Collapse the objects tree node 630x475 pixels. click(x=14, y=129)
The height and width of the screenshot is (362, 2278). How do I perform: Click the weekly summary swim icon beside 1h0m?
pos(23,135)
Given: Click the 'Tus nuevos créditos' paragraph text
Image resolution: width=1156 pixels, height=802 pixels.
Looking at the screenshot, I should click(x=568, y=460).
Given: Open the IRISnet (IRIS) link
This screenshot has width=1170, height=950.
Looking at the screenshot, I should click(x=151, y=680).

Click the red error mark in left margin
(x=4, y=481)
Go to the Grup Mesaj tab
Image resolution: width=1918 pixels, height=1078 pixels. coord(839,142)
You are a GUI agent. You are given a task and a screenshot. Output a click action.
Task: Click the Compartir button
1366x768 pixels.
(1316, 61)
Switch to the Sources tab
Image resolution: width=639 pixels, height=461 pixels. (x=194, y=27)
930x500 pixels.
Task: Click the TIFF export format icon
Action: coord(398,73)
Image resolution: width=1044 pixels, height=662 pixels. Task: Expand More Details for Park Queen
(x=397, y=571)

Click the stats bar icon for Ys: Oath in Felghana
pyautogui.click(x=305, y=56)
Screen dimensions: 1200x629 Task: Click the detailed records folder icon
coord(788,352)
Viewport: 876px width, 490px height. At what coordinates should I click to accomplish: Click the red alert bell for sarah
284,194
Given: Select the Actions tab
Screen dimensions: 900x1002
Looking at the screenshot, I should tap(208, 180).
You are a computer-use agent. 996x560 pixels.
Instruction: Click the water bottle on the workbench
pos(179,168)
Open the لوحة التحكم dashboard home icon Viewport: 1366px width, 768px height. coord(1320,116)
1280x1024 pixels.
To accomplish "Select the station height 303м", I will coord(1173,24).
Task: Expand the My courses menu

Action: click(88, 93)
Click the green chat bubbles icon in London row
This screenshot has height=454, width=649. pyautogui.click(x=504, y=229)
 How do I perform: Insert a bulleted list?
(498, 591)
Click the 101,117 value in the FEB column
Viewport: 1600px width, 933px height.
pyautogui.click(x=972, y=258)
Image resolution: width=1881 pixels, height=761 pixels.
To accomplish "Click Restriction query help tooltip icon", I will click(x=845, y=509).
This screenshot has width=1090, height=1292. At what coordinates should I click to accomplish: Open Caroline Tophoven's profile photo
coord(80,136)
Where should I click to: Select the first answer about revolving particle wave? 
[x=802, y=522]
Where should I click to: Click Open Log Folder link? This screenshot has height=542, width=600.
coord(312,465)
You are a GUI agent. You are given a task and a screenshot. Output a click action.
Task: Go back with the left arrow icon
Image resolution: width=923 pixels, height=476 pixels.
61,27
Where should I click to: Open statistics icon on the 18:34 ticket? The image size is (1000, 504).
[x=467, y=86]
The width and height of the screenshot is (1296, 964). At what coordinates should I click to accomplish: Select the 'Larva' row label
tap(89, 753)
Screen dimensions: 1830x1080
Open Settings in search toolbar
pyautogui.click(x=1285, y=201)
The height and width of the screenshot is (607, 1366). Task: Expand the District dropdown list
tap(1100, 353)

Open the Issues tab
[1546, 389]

WHAT TO PRODUCE >> Output every record in full, exactly as it was given.

RESPONSE BOX >>
Collapse the objects tree node 630x475 pixels. click(x=14, y=129)
The height and width of the screenshot is (362, 2278). How do I perform: Click the weekly summary swim icon beside 1h0m?
pos(23,135)
Given: Click the 'Tus nuevos créditos' paragraph text
Image resolution: width=1156 pixels, height=802 pixels.
Looking at the screenshot, I should click(x=568, y=460).
Given: Open the IRISnet (IRIS) link
This screenshot has width=1170, height=950.
Looking at the screenshot, I should click(x=151, y=680).

Click the red error mark in left margin
(x=4, y=481)
Go to the Grup Mesaj tab
Image resolution: width=1918 pixels, height=1078 pixels. coord(839,142)
You are a GUI agent. You are given a task and a screenshot. Output a click action.
Task: Click the Compartir button
1366x768 pixels.
(1316, 61)
Switch to the Sources tab
Image resolution: width=639 pixels, height=461 pixels. (x=194, y=27)
930x500 pixels.
Task: Click the TIFF export format icon
Action: coord(398,73)
Image resolution: width=1044 pixels, height=662 pixels. Task: Expand More Details for Park Queen
(x=397, y=571)

Click the stats bar icon for Ys: Oath in Felghana
pyautogui.click(x=305, y=56)
Screen dimensions: 1200x629 Task: Click the detailed records folder icon
coord(788,352)
Viewport: 876px width, 490px height. At what coordinates should I click to accomplish: Click the red alert bell for sarah
284,194
Given: Select the Actions tab
Screen dimensions: 900x1002
Looking at the screenshot, I should tap(208, 180).
You are a computer-use agent. 996x560 pixels.
Instruction: Click the water bottle on the workbench
pos(179,168)
Open the لوحة التحكم dashboard home icon Viewport: 1366px width, 768px height. coord(1320,116)
1280x1024 pixels.
To accomplish "Select the station height 303м", I will coord(1173,24).
Task: Expand the My courses menu

Action: click(88, 93)
Click the green chat bubbles icon in London row
This screenshot has height=454, width=649. pyautogui.click(x=504, y=229)
 How do I perform: Insert a bulleted list?
(498, 591)
Click the 101,117 value in the FEB column
Viewport: 1600px width, 933px height.
pyautogui.click(x=972, y=258)
Image resolution: width=1881 pixels, height=761 pixels.
To accomplish "Click Restriction query help tooltip icon", I will click(x=845, y=509).
This screenshot has width=1090, height=1292. At what coordinates should I click to accomplish: Open Caroline Tophoven's profile photo
coord(80,136)
Where should I click to: Select the first answer about revolving particle wave? 
[x=802, y=522]
Where should I click to: Click Open Log Folder link? This screenshot has height=542, width=600.
coord(312,465)
You are a GUI agent. You are given a task and a screenshot. Output a click action.
Task: Go back with the left arrow icon
Image resolution: width=923 pixels, height=476 pixels.
61,27
Where should I click to: Open statistics icon on the 18:34 ticket? The image size is (1000, 504).
[x=467, y=86]
The width and height of the screenshot is (1296, 964). At what coordinates should I click to accomplish: Select the 'Larva' row label
tap(89, 753)
Screen dimensions: 1830x1080
Open Settings in search toolbar
pyautogui.click(x=1285, y=201)
The height and width of the screenshot is (607, 1366). Task: Expand the District dropdown list
tap(1100, 353)

Open the Issues tab
[1546, 389]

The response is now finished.